According to the abstract, this study adresses the challenge that: ”Characterizing near-bottom ocean currents at deep-sea topographic features requires observations across multiple scales, from basin-wide circulation models to local in situ measurements.”
I am unsure what the authors mean by “characterizing”, but what I see is a descriptive study presenting different (sometimes anecdotal) indicators of currents (direction and/or speed) at a specific location (all observations are in-situ in a very small area, so "across scales" can refer to time scales only). The different indicators are (loosely) compared, but I miss a clear goal, thorough evaluation and systematic analyses.
Selection of data:
The authors aim to include diverse data, but I am unsure what purpose some of the data serve:
Superficial analyses:
The nature of most data presented here means that more thorough analyses are limited to the current meter records. In my view, the authors did not take full advantage of this dataset, with both analyses and presentation lacking.
In particular, the presentation in figure 6 is incomplete, showing an arbitrary subset in a), with an unexplained scaling on the y-axis. Similarly, the method behind the calculation of spectra in b) is not explained. There are many choices which can impact on the results. It also would be more useful/common to show rotary spectra for the velocity components.
It is unclear to me, why one time series from 2025 spanning 1.5 days is used to illustrate “short-term variability” (Fig. 7). The 10min resolution from the longer time series is ample to investigate variability within tidal cycles.

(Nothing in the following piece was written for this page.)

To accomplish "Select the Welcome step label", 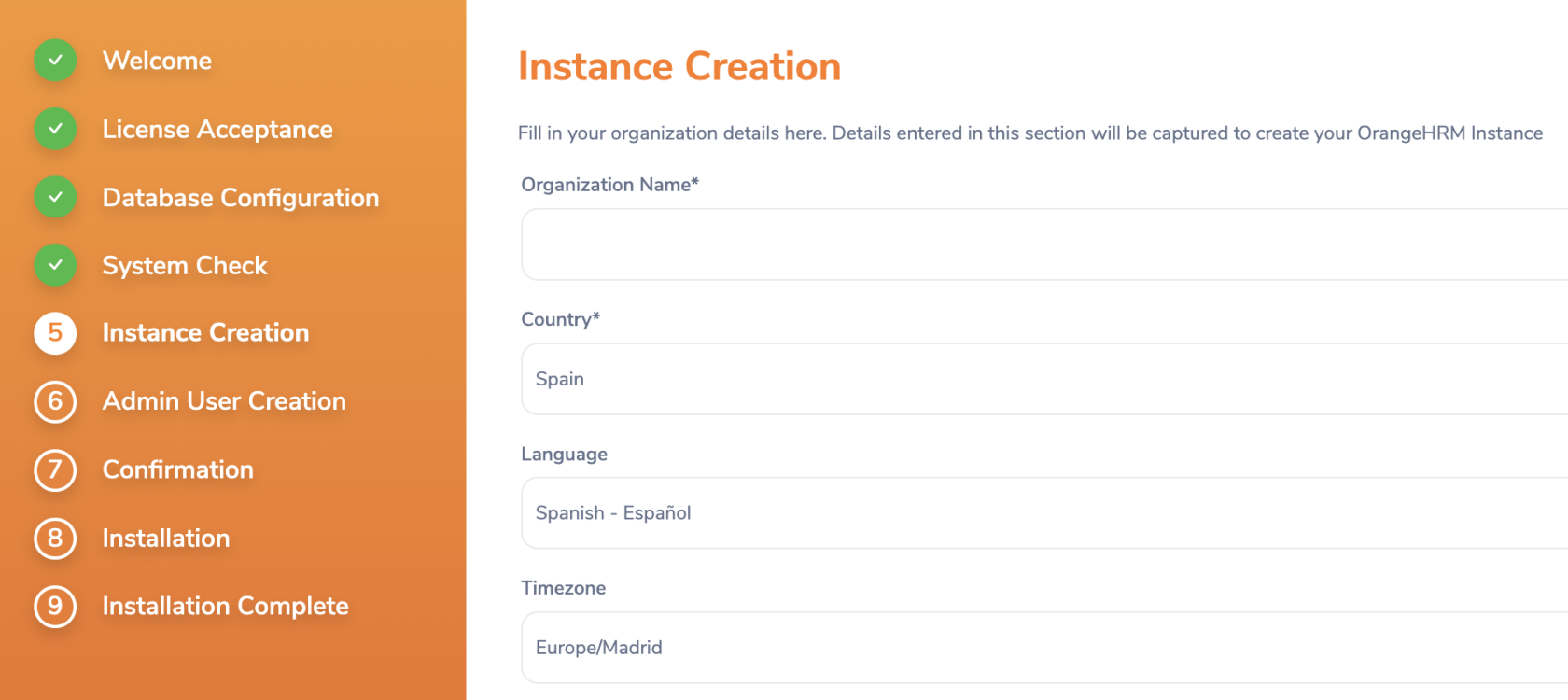I will [x=157, y=61].
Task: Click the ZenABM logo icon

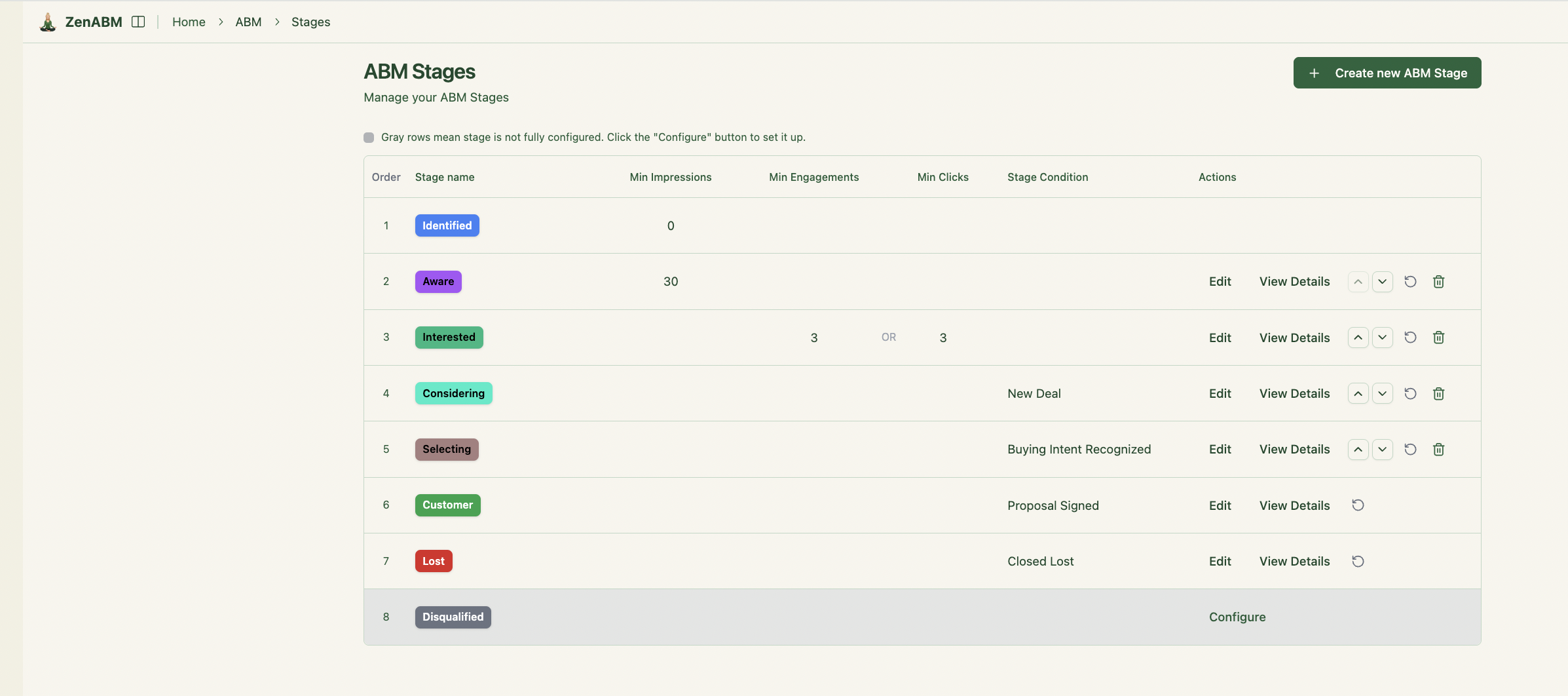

If it is meant to convey spatial variability, it would be necessary to know where this specific instrument was deployed and how its records differ from the others.

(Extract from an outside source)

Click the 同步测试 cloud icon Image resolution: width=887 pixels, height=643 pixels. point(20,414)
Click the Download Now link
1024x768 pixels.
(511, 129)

The authors identify an apparent discrepancy between the tidal signal in pressure and currents as “striking", but no quantitative analysis is performed that could shed light onto whether this is indeed unexpected or not. For example, a more rigorous tidal analysis could entail the identification of the dominant tidal constituents using common tools (e.g. u_tide) and compare their observed amplitude to the expected value (e.g. from tidal models, both for pressure as well as currents). Investigation into different processes such as possible bottom boundary layer attenuation or topographic trapping could further help explaining the results.
In terms of the longer term variability, much space is devoted to figures 8 and 9, but again the analysis appears rather superficial and conclusions remain largely qualitative (i.e. describing what is seen in the progressive vector diagram).
Quality of figures
More attention should be paid to the figures, their readability and what they are meant to convey. My short notes:
Figure 3: Why doesn’t this figure contain mean current arrows from the two instruments?

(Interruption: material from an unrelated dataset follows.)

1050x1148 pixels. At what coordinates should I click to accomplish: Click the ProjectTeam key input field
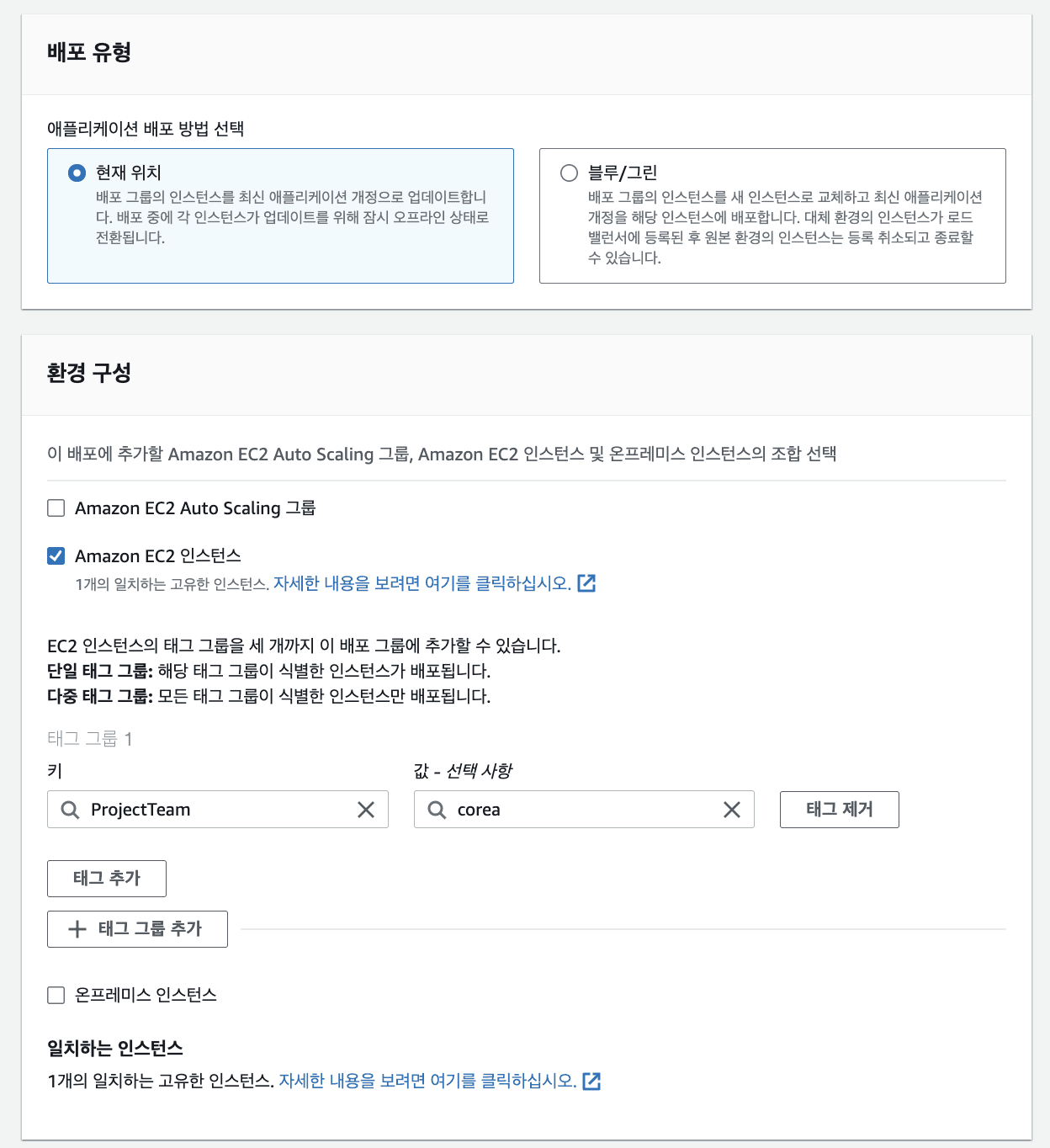218,810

Figure 6: The units on the y-axes do not make sense without explicitly stating what the scaling is. What is the motivation for the time period selection in a? Spectral calculations are not explained. There are many choices with impact on the results. It would be more useful to see rotary spectra for the velocity components.
Figure 7: What is "Tide pressure"? Isn't this just pressure? Units of dBar are more common…
Figures 8,9: a,b,c are largely identical between the two figures. d,e,f,g,h are very hard to interpret. What is the radial axis of f/h? It is unclear what the message is.
Figures 10,11: What is the contribution? They are not analysed beyond stating that nothing much changes.